Equally, some employees, particularly in vulnerable groups, may still have health and safety fears. Many have simply formed new habits – their daily routine no longer involves going into the office. Finally, for the 20% of people who have changed jobs since the pandemic began, it may feel daunting to meet their coworkers in real life rather than over Teams and Zoom.
Understanding why people want to go back to the office
Many people do want to return to the office, albeit on a part-time basis, because remote work doesn’t meet their needs. They may find themselves juggling family and household commitments when working at home or struggle with a lack of space or inadequate internet connection. Employers may not be able to provide the digital tools, such as collaboration software, that enables effective remote work.
For many, the blurring of barriers between work and home has contributed to longer working hours (an average of two more hours per day according to research) which increases stress and the risk of burnout. As we move into winter, the expense of heating a home office during the day will also add to employee costs and may outweigh any travel savings. Certain employees actually miss their colleagues and the social side of the office, as well as the structure and boundaries that it provides.
How can employers meet every employee’s needs?
While employees are split, 82% of employers feel it’s a major concern to get people back to the office in person. Companies see key benefits as the ability to collaborate and innovate through face-to-face meetings and the chance to strengthen teams (especially those with newer hires or more junior employees) and build a strong, positive culture.

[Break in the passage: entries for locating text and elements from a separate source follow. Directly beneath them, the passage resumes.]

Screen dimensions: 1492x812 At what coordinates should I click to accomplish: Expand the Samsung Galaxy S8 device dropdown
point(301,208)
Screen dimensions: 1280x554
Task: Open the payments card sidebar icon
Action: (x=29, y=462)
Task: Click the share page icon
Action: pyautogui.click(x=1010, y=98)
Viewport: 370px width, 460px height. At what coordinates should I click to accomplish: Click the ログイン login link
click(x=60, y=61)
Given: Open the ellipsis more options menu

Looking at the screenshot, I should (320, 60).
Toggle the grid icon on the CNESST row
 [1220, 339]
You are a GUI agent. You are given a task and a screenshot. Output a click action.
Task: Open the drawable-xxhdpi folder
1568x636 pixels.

However, with many employees strongly against returning to the office full-time and plenty of employers offering remote options, flexibility is key to maintaining employee engagement. Essentially, businesses need to treat the return to the office as a major cultural change project – which means focusing on these eight areas:
Listen to your people on a one-to-one basis
– find out what they like and dislike about working in the office or at home and use this to inform your actions on an individual and wider basis. Bear in mind that 67 percent of employees said they would be more likely to stay if employers listened and made changes based on their feedback.
– let people know what you are doing and why, stressing the importance of their input on the decisions you have taken around remote work and returning to the office.
Lead from the top
– make sure that your leaders are in the office and are available and visible, but don’t demonize people for not being in the office all the time.
Focus on the work environment
– use employee feedback to refresh the office environment. For example, introduce more social spaces for collaboration and meeting rooms while carving out places where people can work undisturbed.
Focus on employee needs
–many people missed the social element of the office, so provide opportunities for employees to socialize. Also, bear in mind current economic pressures – lunches or other benefits perks could mean more than ever right now.
Train your managers for the new world of work –
offer resources to help managers build strong hybrid teams that include everyone, including team members who choose not to be in the office.
– the entire process of returning to the office is new to staff, so their needs and requirements may change once they get back in the building. Don’t be afraid to update your strategy and tactics as you go based on the latest feedback.
Give people the right tools
– provide digital solutions that enable employees to work effectively, wherever they are. For many organizations, digitalization is a major shift, meaning you need to successfully manage this transformational change. That involves listening to employees throughout the process, identifying key trends in adoption, and taking effective action to ensure digitalization delivers real benefits to the organization.
Why listening is key to bringing people back to the office
The world of work has been reshaped by the pandemic and many people are wary of returning to the office. The key to successfully wooing them back while maintaining engagement is to listen – at the organizational level and on an individual basis. Most importantly, act on that feedback to deliver the hybrid working environment that will best meet the needs of the company and the employee.